Les maladies graves peuvent donner envie de mourir. La perte de sens, le sentiment d’être un fardeau pour les autres, la peur de la souffrance, de la douleur y contribuent souvent. Selon Matthias Girke, spécialiste en médecine interne et palliative et responsable de la section, on peut « presque toujours, grâce aux thérapies palliatives et au soutien psychique et spirituel, transformer ce désir en faisant émerger un sens neuf et une nouvelle autonomie ». La condition préalable est de reconnaître la détresse cachée derrière ce désir de mourir.
La médecine palliative anthroposophique se base sur l’aptitude de l’humain à se développer et forger son avenir, y compris face à des maladies graves et à la mort. Soigner la relation à la personne permet d’identifier de nouvelles tâches et de faire l’expérience que chacun est utile. La perte de sens éprouvée peut se compenser par l’élaboration de perspectives et valeurs nouvelles.
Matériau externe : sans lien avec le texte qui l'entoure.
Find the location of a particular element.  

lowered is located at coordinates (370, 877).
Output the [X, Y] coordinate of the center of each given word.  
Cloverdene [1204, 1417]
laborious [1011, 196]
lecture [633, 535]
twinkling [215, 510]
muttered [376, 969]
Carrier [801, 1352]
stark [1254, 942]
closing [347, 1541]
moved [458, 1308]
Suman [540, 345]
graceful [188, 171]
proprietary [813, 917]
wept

La pharmacothérapie sait soulager la plupart des symptômes. « Lors de l’accompagnement d’une personne, il faut toujours respecter la dignité du processus pathologique et du chemin vers la mort qu’elle emprunte. On ne peut rien généraliser », déclare Matthias Girke. Il note derrière le désir de suicide assisté l’appel à un soutien pétri d’humanité. Le développement des soins palliatifs, la reconnaissance du facteur humain, des soins que prodigue le personnel soignant et du travail des personnes actives dans les maisons de retraite, les cliniques et les hôpitaux constituent pour lui un immense chantier de travail.